Saturday, September 20, 2003

RACE AND DINING....

Races of killer, victim made for rare execution

By Michael Graczyk
Associated Press

HOUSTON — When convicted killer Larry Allen Hayes went to his death last week, his lethal injection marked the first time since capital punishment resumed in Texas 21 years ago that a white person was executed for killing a black person.

State records go back to 1924, when Texas took over execution duty from individual counties. They show no white inmate executed for killing a black person, although there are three instances where the victims, all women, are listed as race unknown, said Mike Viesca, spokesman for the Texas Department of Criminal Justice.

Most crimes are white against white and black against black, and more than half of all people executed in the United States have been white for crimes against whites, said Richard Dieter, executive director of the Death Penalty Information Center, an organization opposed to capital punishment.

But when the crime involves a black offender and a white victim, it's more likely the black offender will receive the death penalty than when it's a white offender and a black victim, Dieter said.

Hayes was convicted of killing two people — his wife, Mary, and store clerk Rosalyn Robinson, 18. Mary Hayes was white; Robinson was black.

At least three white men are on death row now in Texas for killing a black person.
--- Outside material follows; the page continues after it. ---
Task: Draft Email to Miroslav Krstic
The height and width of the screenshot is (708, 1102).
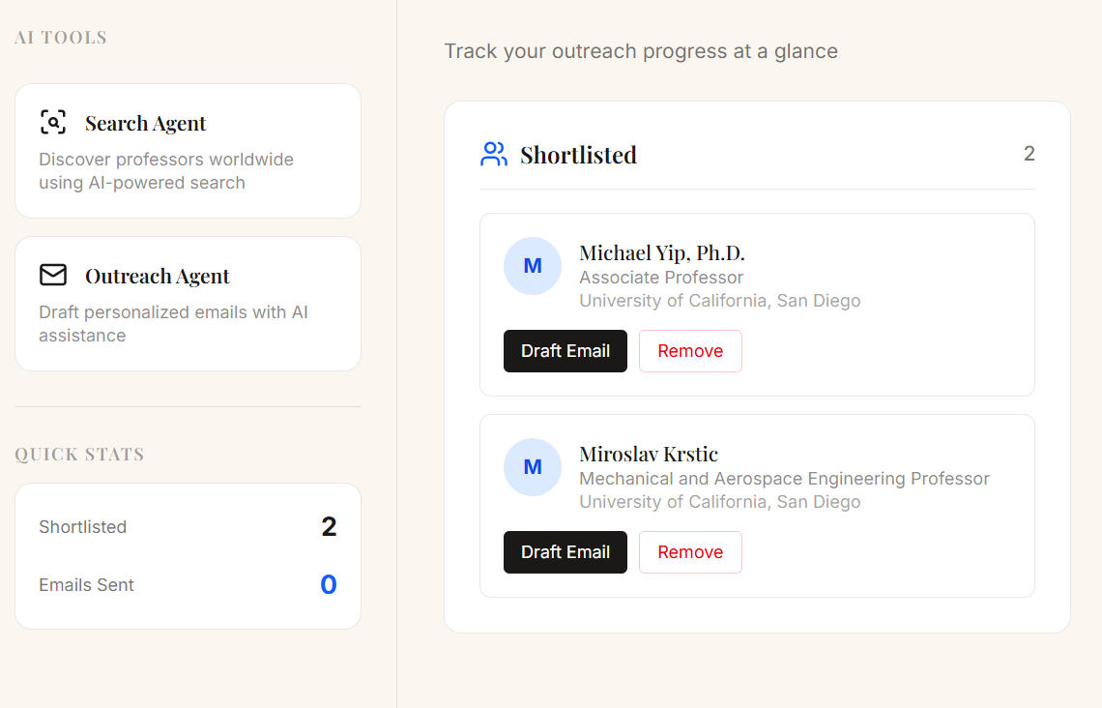Action: click(x=566, y=552)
John William King and Lawrence Russell Brewer are awaiting execution for killing James Byrd Jr., in Jasper in 1998. A third, Lee Taylor, reportedly a member of the Aryan Brotherhood, was sentenced to die for killing a black inmate in 1999 at the Telford Unit in Bowie County in northeast Texas.
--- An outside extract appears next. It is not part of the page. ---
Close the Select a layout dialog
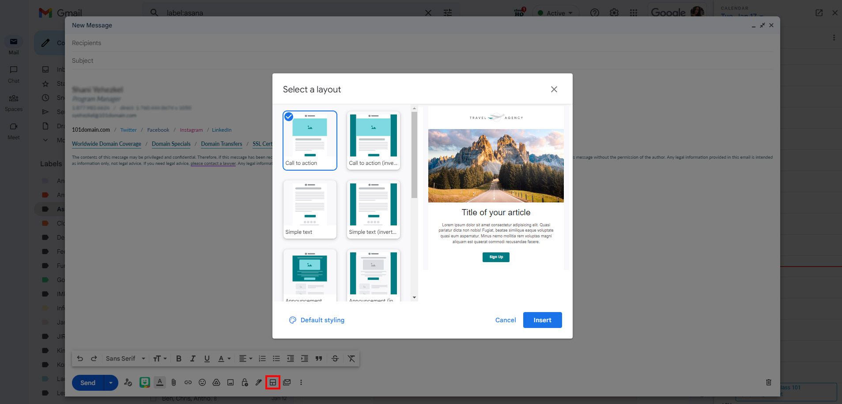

Dieter points out that 97 percent of all prosecutors around the country, who decide whether to seek the death penalty, are white and the majority of jurors are likely to be white.

NAACP Legal Defense Fund statistics show nationally there are only a dozen cases where a white offender was executed for killing a black person. That's just over 1 percent of the U.S. executions carried out since the Supreme Court allowed the death penalty to resume.